* _Task A_
From the break-in advice thread below, transcribe the passage starting at "I should be" and ending at "(Jan 4, 2010)".
* _Task B_
According to the manual as quoted in the break-in advice thread, what engine speed should not be exceeded, and for how many miles?

* _Supplied passage_
BEGIN

# Break In Period Advice



## jbean114 (Mar 28, 2011)

Hello Miniacs,

I should be taking delivery of my new 2011 Cooper S in about 2 weeks. It is a 6 speed manual transmission and I was wondering if any of you have some advice/tips on breaking in a new engine/transmission. Before the next post reads "just follow the manual"... I know... I will "read the manual" and follow the manufactures recommendations, but I am sure there are a ton of motoring enthusiasts out there who have some additional tips for a guy who has never owned a car with a turbo. :thumbup:

Thanks!


----------



## car-fan (Jan 4, 2010)

Manual states to vary speeds up to 100mph and not to exceed 4500 rpm for 1200 miles. Personally, I follow the recommendations, however there are occaisions where I just might exceed the RPM recommendation slightly. I do however keep an eye on the oil, these cars run hot and turbos love/need oil. I like putting my cars on the highway and opening them up, no better way to "break in" a car IMHO.:thumbup:


----------



## david in german (Mar 17, 2011)

AND change the oil at about 1200-1500 miles. I know BMW says the car doesn't need it but do it anyways.


----------



## jbean114 (Mar 28, 2011)

Thanks for the tips!

@david, do you suggest changing the oil because of the new engine metal shavings? I've heard that BMW and other manufactures use a special type of "break-in" oil that should be used until the first service... Do you know if this is true for the Coopers as well?

Thanks,
-JB


----------



## david in german (Mar 17, 2011)

jbean114 said:


> Thanks for the tips!
> 
> @david, do you suggest changing the oil because of the new engine metal shavings? I've heard that BMW and other manufactures use a special type of "break-in" oil that should be used until the first service... Do you know if this is true for the Coopers as well?

END

(Word and element location records)
BEGIN

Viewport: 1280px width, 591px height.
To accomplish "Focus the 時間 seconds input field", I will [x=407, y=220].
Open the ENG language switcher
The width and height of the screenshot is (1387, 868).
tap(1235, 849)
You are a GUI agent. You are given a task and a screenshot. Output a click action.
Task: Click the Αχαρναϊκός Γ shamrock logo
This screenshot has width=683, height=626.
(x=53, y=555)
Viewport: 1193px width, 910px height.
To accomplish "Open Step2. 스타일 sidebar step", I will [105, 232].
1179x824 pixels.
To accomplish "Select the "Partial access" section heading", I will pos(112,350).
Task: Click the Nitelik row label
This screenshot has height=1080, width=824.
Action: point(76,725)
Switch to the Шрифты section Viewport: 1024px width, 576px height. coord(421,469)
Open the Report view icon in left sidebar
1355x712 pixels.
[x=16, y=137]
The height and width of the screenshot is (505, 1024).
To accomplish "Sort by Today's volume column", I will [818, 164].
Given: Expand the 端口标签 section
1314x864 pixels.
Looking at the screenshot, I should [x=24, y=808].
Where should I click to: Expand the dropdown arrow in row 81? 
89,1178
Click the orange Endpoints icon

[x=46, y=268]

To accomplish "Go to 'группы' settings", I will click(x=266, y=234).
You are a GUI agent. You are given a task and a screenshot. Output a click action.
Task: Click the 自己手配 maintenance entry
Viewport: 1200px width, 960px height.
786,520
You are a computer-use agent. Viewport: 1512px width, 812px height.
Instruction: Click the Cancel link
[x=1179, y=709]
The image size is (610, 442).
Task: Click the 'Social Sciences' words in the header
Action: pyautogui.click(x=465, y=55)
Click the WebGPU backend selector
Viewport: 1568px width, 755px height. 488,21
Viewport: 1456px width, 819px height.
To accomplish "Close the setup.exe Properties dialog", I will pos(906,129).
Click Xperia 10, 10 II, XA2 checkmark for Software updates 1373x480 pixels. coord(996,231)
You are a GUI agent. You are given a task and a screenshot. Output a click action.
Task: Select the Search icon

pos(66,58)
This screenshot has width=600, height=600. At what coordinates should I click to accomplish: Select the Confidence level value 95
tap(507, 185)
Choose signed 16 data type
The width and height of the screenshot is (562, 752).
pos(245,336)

END

* _Output A_
I should be taking delivery of my new 2011 Cooper S in about 2 weeks. It is a 6 speed manual transmission and I was wondering if any of you have some advice/tips on breaking in a new engine/transmission. Before the next post reads "just follow the manual"... I know... I will "read the manual" and follow the manufactures recommendations, but I am sure there are a ton of motoring enthusiasts out there who have some additional tips for a guy who has never owned a car with a turbo. :thumbup:

Thanks!


----------



## car-fan (Jan 4, 2010)

* _Output B_
4500 rpm, for 1200 miles.